SHE HEADS TOWARDS THE BUILDING WHILE CHIMA WONDERS.
CHIMA
Hia! Nobody should involve me in what I don’t know. Your father did not ask me about you so, how will I begin to tell him you have not been around? Abeg o!
Cut.
- Int. EKWEDIKE Ekwedike’s living room. Same day
EKWEDIKE, NNEKA
THE DOOR OPENS; NNEKA ENTERS AS SHE GLANCES AROUND FOR HER FATHER. EKWEDIKE SAUNTERS IN ANGRILY. HE HAS CHANGED INTO CASUAL WEARS. SHE QUICKLY GREETS HIM.
NNEKA (Nervous)
Good evening daddy. Welcome. Daddy, when you travel, you usually call me before….
EKWEDIKE
Nneka, where are you coming from?
NNEKA
I told you I was at a friend’s place.
EKWEDIKE
How long have you been there?
NNEKA IS THROWN OFF BALANCE BY THE QUESTION.
NNEKA
I don’t understand daddy.
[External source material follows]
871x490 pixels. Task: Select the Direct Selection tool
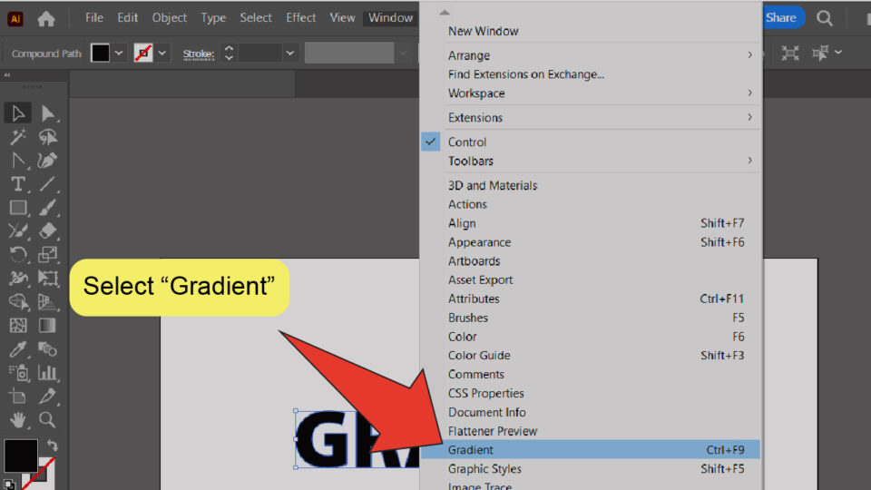(x=48, y=113)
Did anyone tell you that I have not been….?
EKWEDIKE
The house doesn’t look like a human being has been here for ages. Look at dust everywhere.
NNEKA
Daddy, I cleaned everywhere this afternoon before leaving to my friend’s place.
HER FATHER IS STARING AT HER, WHICH MAKES HER UNCOMFORTABLE.
NNEKA
Daddy, you don’t believe me? You can ask….
EKWEDIKE
I hope you have eaten wherever you are coming from. I brought some fruits from the village. Cut them for me. Clean the sofas before then.
NNEKA
Okay Daddy.
SHE HURRIES OFF INTO THE KITCHEN AS HER FATHER GLANCES AROUND, WAITING.
Crossfade…
- INT. EKWEDIKE LIVING ROOM. SAME NIGHT
EKWEDIKE, NNEKA
EKWEDIKE IS SEATED COMFORTABLY WHILE EATING HIS FRUITS AND WATCHING TELEVISION. MOMENTS LATER, HIS CELLPHONE BEGINS TO RING; HE TURNS OFF THE VOLUME OF THE TELEVISION AND PICKS HIS CALL.
EKWEDIKE
Mazi Udeh….Good evening….I am good…How about your family?….Good…Yes, I am back. I arrived few hours ago…..Yes…What is that?…Alright. Send it.
HE ENDS THE CALL, STARING AT HIS CELLPHONE. JUST THEN A MESSAGE BEEPS AND HE QUICKLY OPENS IT. THERE ARE NOISES IN THE VIDEO. OMINOUS SOUND AS HIS EYES WIDENS IN SHOCK. HE’S VISIBLY ANGRY AS HE STOPS THE VIDEO, JUMPS TO HIS FEET AND SCREAMS FOR HIS DAUGHTER.
EKWEDIKE
Nneka nma! Nneka!
NNEKA ANSWERS OUTSIDE, AND COMES HURRYING INTO THE ROOM.
NNEKA
Daddy!
EKWEDIKE
What is this?
HE THRUSTS HIS CELLPHONE INTO HIS DAUGHTER’S HAND.
EKWEDIKE
Play that video. And you better not be the person in that video.
NNEKA’S HANDS ARE SHAKING AS SHE PLAYS THE VIDEO OF CHIMEZIE’S PROPOSAL TO NNEKA AT THE MALL. EKWEDIKE BARKS AT HER.
EKWEDIKE
What is going on there?
NNEKA
Daddy! Daddy, he….he…
EKWEDIKE
Who is that efulefu, idiot, fool with you?
NNEKA
He’s my frien….fiance.
EKWEDIKE
Fia gini? Fia what? Fiancé gbukwa gi ebe ahu! Fiancé kill you there!
HE ANGRILY GOES FOR HER, SHE SCREAMS AND QUICKLY RUNS OUT OF THE HOUSE.
EKWEDIKE
Alright then. You will sleep outside this night. Can you imagine? My daughter is referring to a boy I don’t know as her fiancé. Aru! Nnekwu aru! Abomination of the highest order. We will see.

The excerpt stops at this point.